According to the Council of the European Union, Babak Zanjani is known to have assisted certain entities to “violate the provisions of the EU regulations on Iran and provides financial support to the Iranian government.”

Zanjani says that the National Iranian Oil Company (NIOC) has exported millions of euros worth of oil products via his firms.

It is widely-believed in Iran that the Ahmadinejad administration pursued a policy of selling oil via quasi-private sector brokers in various international markets, mostly in south-east Asia, in order to evade oil sanctions.

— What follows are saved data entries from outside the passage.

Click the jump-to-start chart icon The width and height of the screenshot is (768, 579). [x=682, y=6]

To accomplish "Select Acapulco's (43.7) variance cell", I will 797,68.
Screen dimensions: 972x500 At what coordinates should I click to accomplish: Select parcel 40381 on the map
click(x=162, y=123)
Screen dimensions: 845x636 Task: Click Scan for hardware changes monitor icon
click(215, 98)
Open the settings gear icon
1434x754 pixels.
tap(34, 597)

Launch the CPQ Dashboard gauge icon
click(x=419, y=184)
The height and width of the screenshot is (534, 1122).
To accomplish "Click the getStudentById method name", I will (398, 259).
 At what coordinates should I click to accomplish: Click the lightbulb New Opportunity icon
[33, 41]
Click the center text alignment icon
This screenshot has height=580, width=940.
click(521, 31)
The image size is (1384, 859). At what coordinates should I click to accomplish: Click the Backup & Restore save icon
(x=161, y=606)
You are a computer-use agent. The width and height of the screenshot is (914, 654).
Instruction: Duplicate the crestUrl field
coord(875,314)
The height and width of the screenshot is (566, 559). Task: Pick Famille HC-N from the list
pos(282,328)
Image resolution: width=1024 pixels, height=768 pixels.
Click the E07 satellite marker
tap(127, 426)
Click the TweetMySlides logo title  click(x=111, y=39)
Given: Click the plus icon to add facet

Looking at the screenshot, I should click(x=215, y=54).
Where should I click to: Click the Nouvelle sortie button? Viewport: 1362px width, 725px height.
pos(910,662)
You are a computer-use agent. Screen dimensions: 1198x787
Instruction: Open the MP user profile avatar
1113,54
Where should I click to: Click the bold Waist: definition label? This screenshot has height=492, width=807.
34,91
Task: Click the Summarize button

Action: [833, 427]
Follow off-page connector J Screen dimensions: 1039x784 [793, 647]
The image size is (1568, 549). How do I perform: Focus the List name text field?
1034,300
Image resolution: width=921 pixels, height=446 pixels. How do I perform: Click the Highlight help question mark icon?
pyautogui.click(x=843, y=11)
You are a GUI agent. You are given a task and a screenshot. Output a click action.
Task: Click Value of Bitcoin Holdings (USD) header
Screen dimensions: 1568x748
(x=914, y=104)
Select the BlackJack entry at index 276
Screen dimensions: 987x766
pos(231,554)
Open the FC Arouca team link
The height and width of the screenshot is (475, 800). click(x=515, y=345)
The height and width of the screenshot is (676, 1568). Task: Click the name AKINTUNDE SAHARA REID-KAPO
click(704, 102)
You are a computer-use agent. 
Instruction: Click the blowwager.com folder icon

These claims, as well as Iran’s other attempts to counter the embargo imposed by the UN, EU, and US on Iran’s oil sector during the Ahmadinejad administration have become a controversial issue within Iranian politics

Some figures close to former aides of ex-president Mahmoud Ahmadinejad have been named in Iranian media as Iran’s first ever oil tycoons. Babak Zanjani is the most infamous of the list, and is rumored to have made billions of dollars in proxy deals to sell Iran’s oil and import the hard currency earned in the deals back into the country.

In response, Iranian media reported that the country’s oil minister, Zanganeh, was tasked in August with creating a new organization to increase sales of Iranian oil and counter Western sanctions on Iranian oil exports.

Hamid Hosseini, a member of the Iranian Association of Oil and Gas Exporters, told reporters that the new body, suggested earlier by Zangeneh, “is to apply different procedures than the International Affairs Department at Iran’s National Oil Company, which currently holds the responsibility for selling Iran’s oil.”

The move to found the new organization also follows the passage of a bill designed to tighten sanctions on Iranian oil exports through the lower house of the US Congress in July.